11147146_10206517117957460_4176512140477409887_nNow, statistics alone can’t tell the full story of a faith community, but they can shed some light on how things are trending. And I’m always seeking to understand what’s behind the numbers. It encourages me to wonder what it is, exactly, that has allowed us to not only grow numerically but to thrive spiritually over the past 12 months?

What is it that has seen our average weekend worship attendance rise by a whopping 20% from the year before? Sure, it helped that Christmas Eve fell on a Saturday which counts toward this figure but even without that, attendance is up 12%. And just to put this growth into context, nationally church attendance fell almost 4% during this period. In the Diocese of Massachusetts attendance decreased by nearly 6%. So we are bucking some pretty strong trends here on this hill in Hingham.

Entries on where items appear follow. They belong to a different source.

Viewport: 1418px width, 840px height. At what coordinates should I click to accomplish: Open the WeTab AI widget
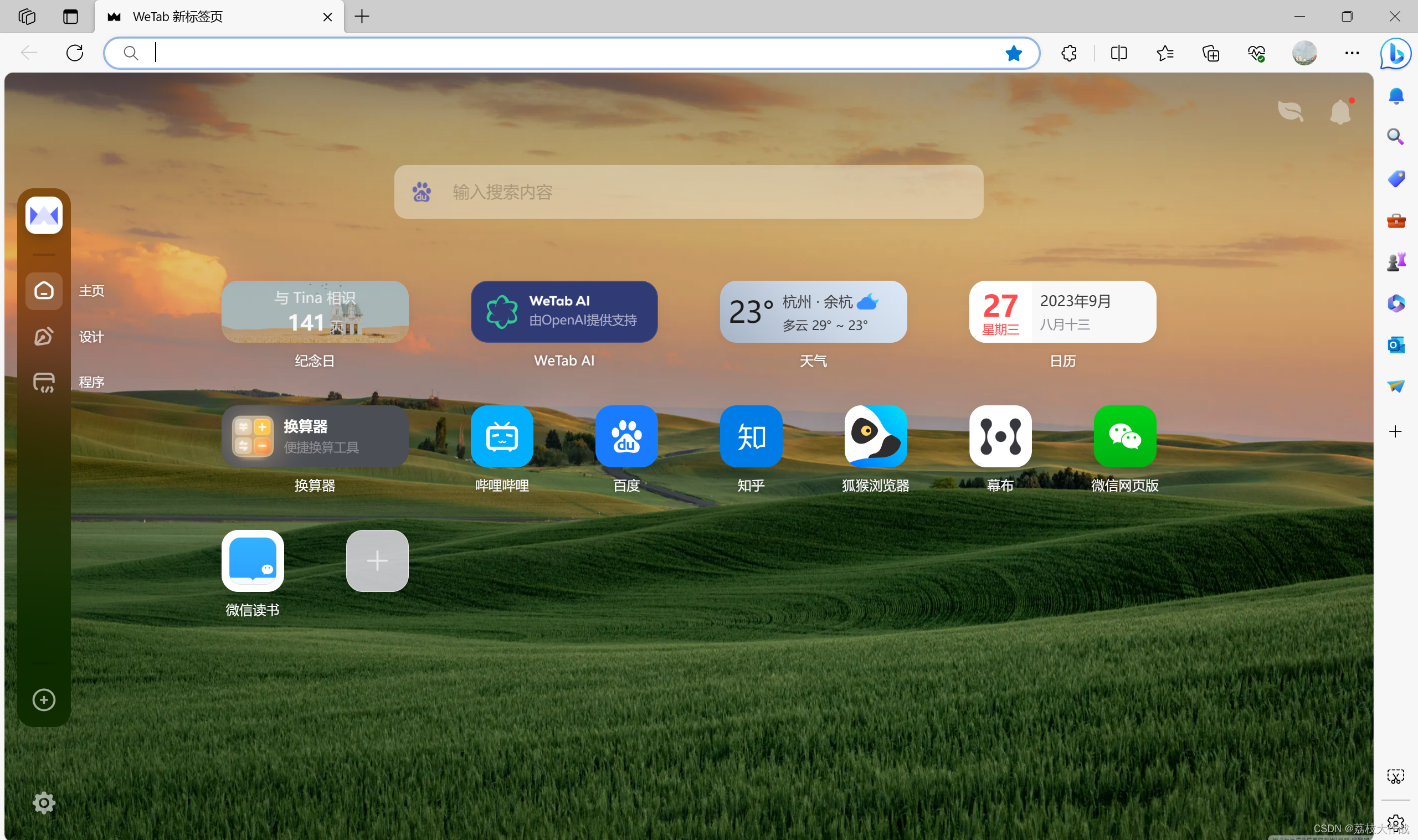click(564, 311)
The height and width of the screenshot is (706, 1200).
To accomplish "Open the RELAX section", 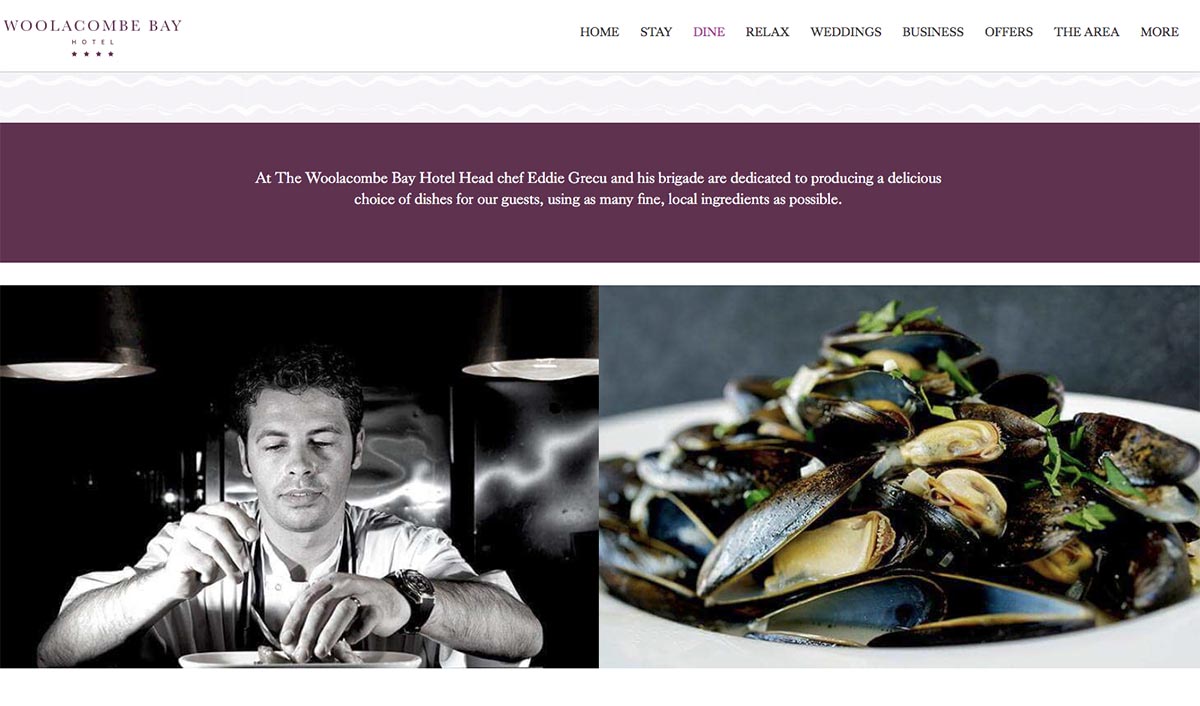I will click(767, 32).
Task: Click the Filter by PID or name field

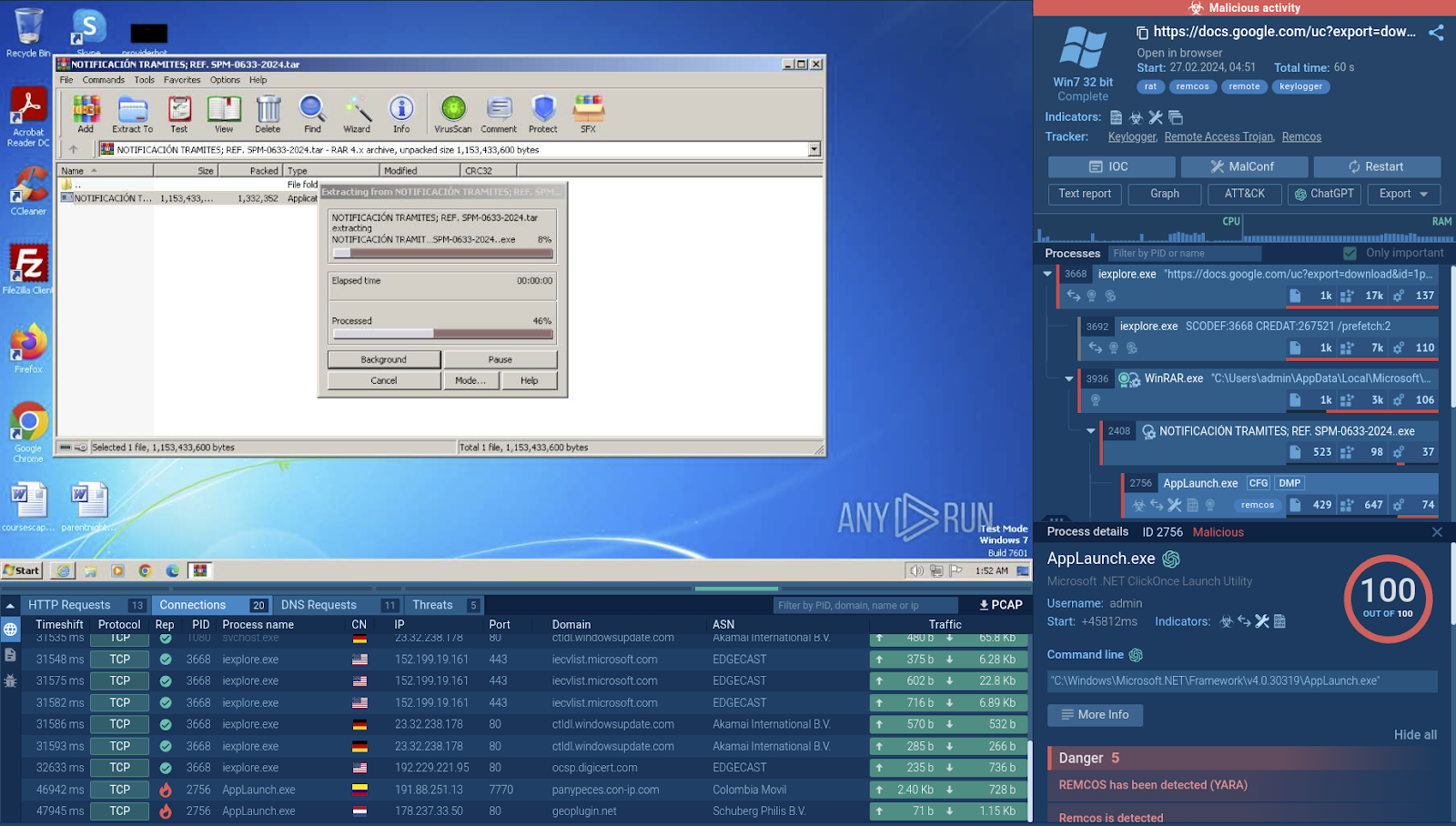Action: click(x=1183, y=253)
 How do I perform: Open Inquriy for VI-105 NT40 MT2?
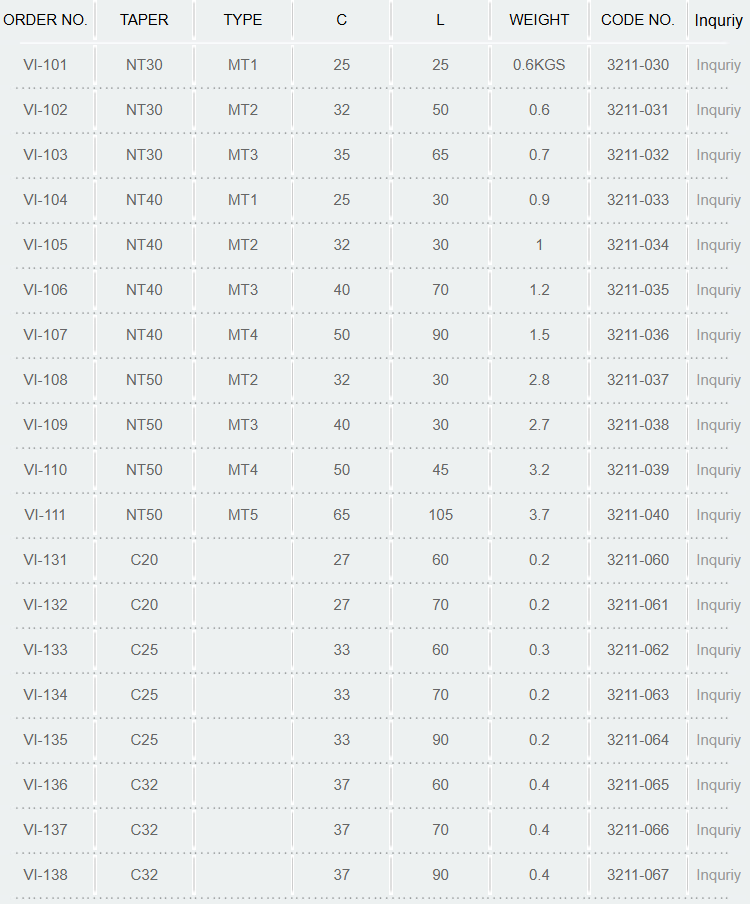(718, 245)
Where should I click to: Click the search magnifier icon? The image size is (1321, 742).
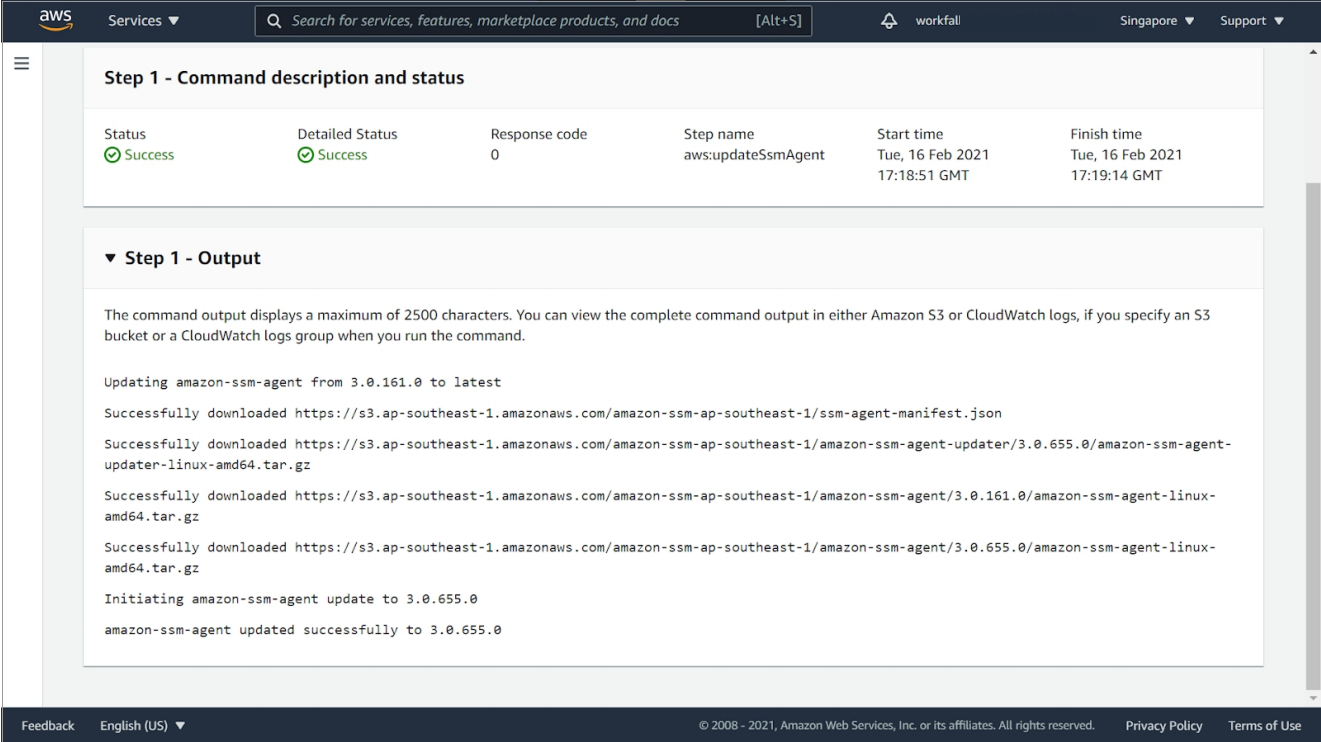[274, 21]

And what is it that allowed us to realize over an 8% increase in money pledged to support the work and ministry of St. John’s? Why is giving higher than it’s ever been in the long history of this parish?

Not surprisingly, I have some theories. And I want to name four reasons I believe things are thriving at St. John’s. It’s not that we can bottle this stuff and share it with the wider church but there are some transferable attributes if congregations truly do want to grow.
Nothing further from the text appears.